LLM Proxy
OpenAI-compatible API for multiple LLM providers.
Overview
Artemis proxies requests to multiple LLM providers through a unified OpenAI-compatible API. This means you can use the OpenAI SDK to access Claude, Gemini, Perplexity, and more.
Base URL: https://artemis.meetrhea.com/v1
Endpoints
Chat Completions
POST /v1/chat/completions
Standard OpenAI chat completions API. Supports streaming.
Request:
{
"model": "claude-sonnet-4-20250514",
"messages": [
{"role": "system", "content": "You are helpful."},
{"role": "user", "content": "Hello!"}
],
"stream": true,
"max_tokens": 1024
}
Response (non-streaming):
{
"id": "chatcmpl-...",
"object": "chat.completion",
"created": 1234567890,
"model": "claude-sonnet-4-20250514",
"choices": [{
"index": 0,
"message": {
"role": "assistant",
"content": "Hello!
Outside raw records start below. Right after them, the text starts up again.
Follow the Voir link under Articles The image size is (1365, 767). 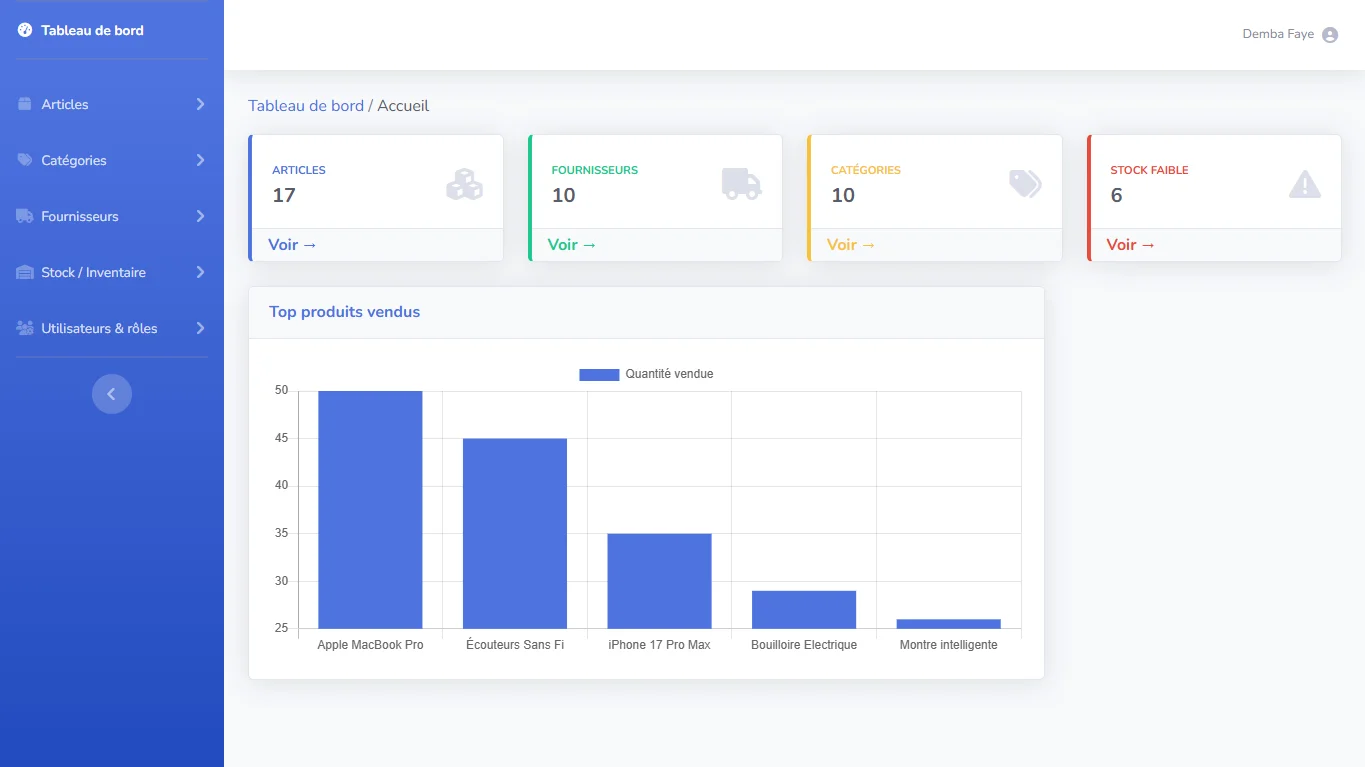[292, 245]
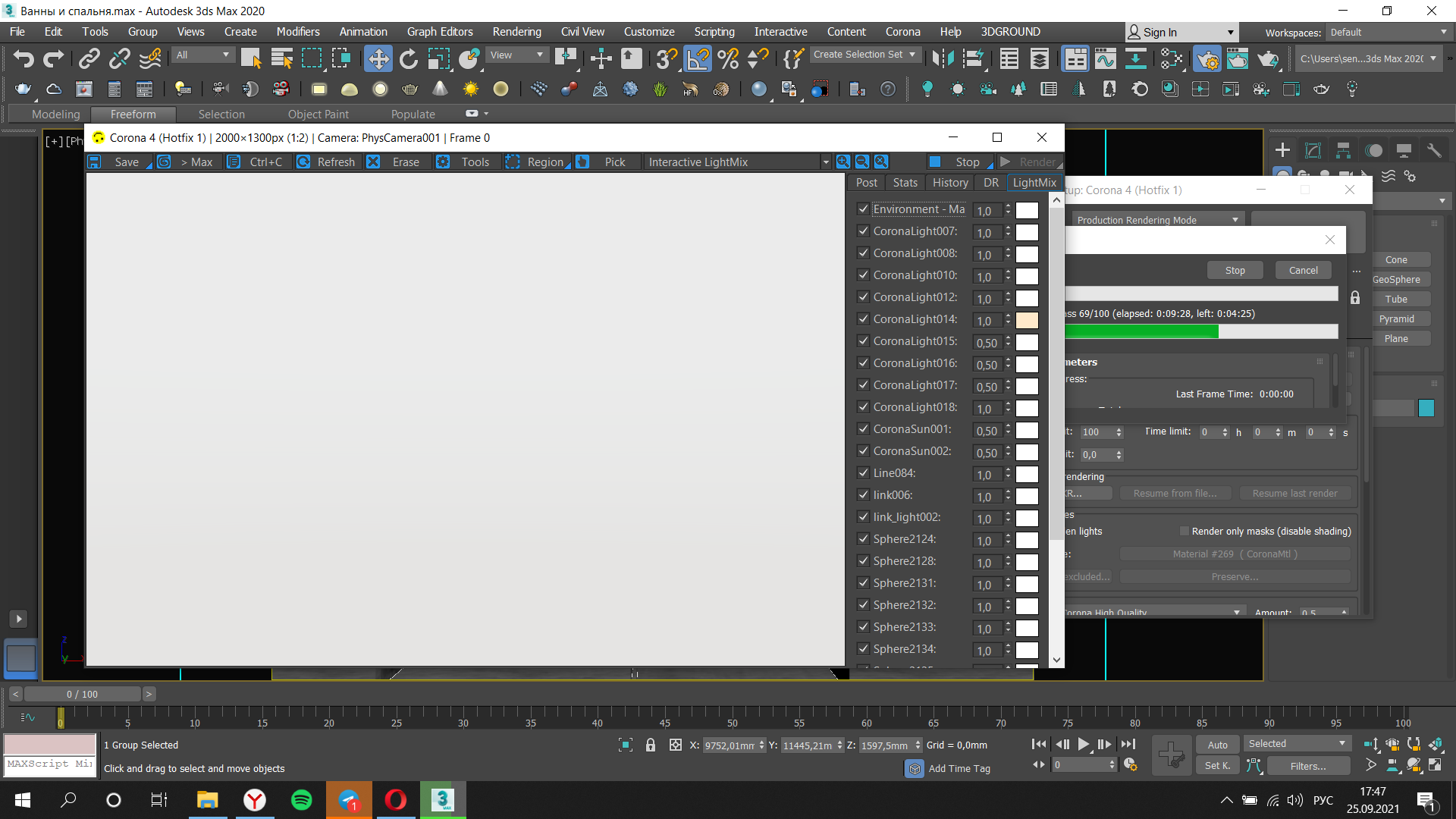Scroll down the LightMix list
Screen dimensions: 1456x819
[1056, 660]
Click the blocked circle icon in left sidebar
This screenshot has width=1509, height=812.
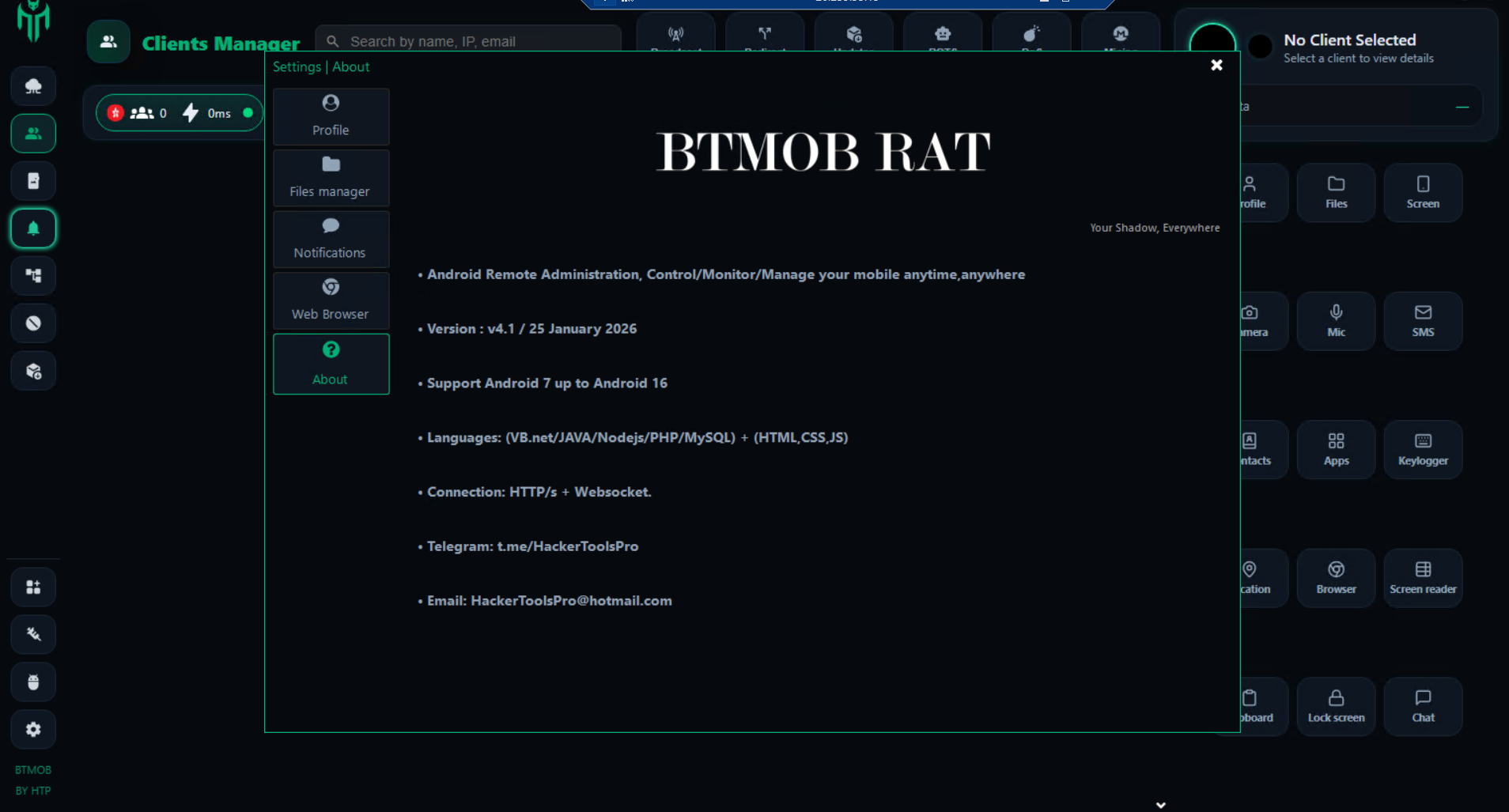tap(33, 323)
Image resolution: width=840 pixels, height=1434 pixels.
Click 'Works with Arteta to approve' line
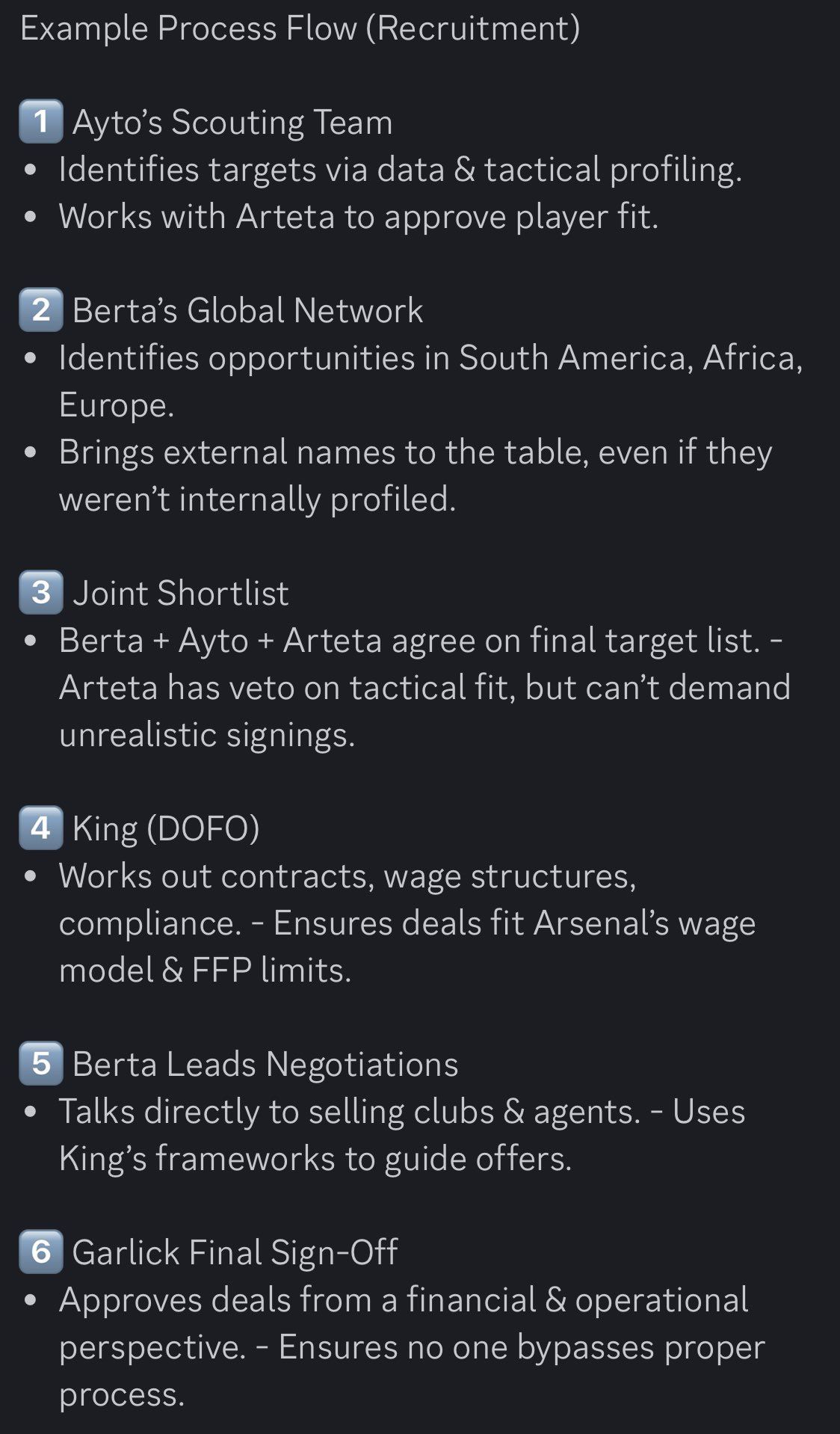[359, 217]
How can I help you today?"
},
"finish_reason": "stop"
}],
"usage": {
"prompt_tokens": 12,
"completion_tokens": 8,
"total_tokens": 20
}
}
Models
GET /v1/models
Lists available models from all configured providers.
Audio Transcriptions
POST /v1/audio/transcriptions
See Whisper for details.
Model Routing
The model name determines which provider handles the request:
| Model Prefix | Provider |
|---|---|
claude-* | Anthropic |
gpt-*, o1-*, o3-* | OpenAI |
gemini-* | |
sonar-* | Perplexity |
openrouter/* | OpenRouter |
Examples
# Anthropic Claude
model="claude-sonnet-4-20250514"
# OpenAI GPT-4
model="gpt-4o"
# Google Gemini
model="gemini-2.0-flash"
# Perplexity (web search)
model="sonar-pro"
# OpenRouter (any model)
model="openrouter/meta-llama/llama-3.1-405b-instruct"
Authentication
API Key
Include your Artemis API key in the Authorization header:
Authorization: Bearer art_xxxxxxxxxxxx
Provider Key Selection
Artemis automatically selects the appropriate provider key based on:
- API key overrides (if configured)
- Default key for the provider in your group
- First active key if no default
Streaming
Artemis supports Server-Sent Events (SSE) streaming:
from openai import OpenAI
client = OpenAI(
api_key="your-artemis-key",
base_url="https://artemis.meetrhea.com/v1"
)
stream = client.chat.completions.create(
model="claude-sonnet-4-20250514",
messages=[{"role": "user", "content": "Tell me a story"}],
stream=True
)
for chunk in stream:
print(chunk.choices[0].delta.content or "", end="")
Request Tracking
Every request is logged with:
- Request ID (returned in
X-Request-IDheader) - Timestamps (start, end, duration)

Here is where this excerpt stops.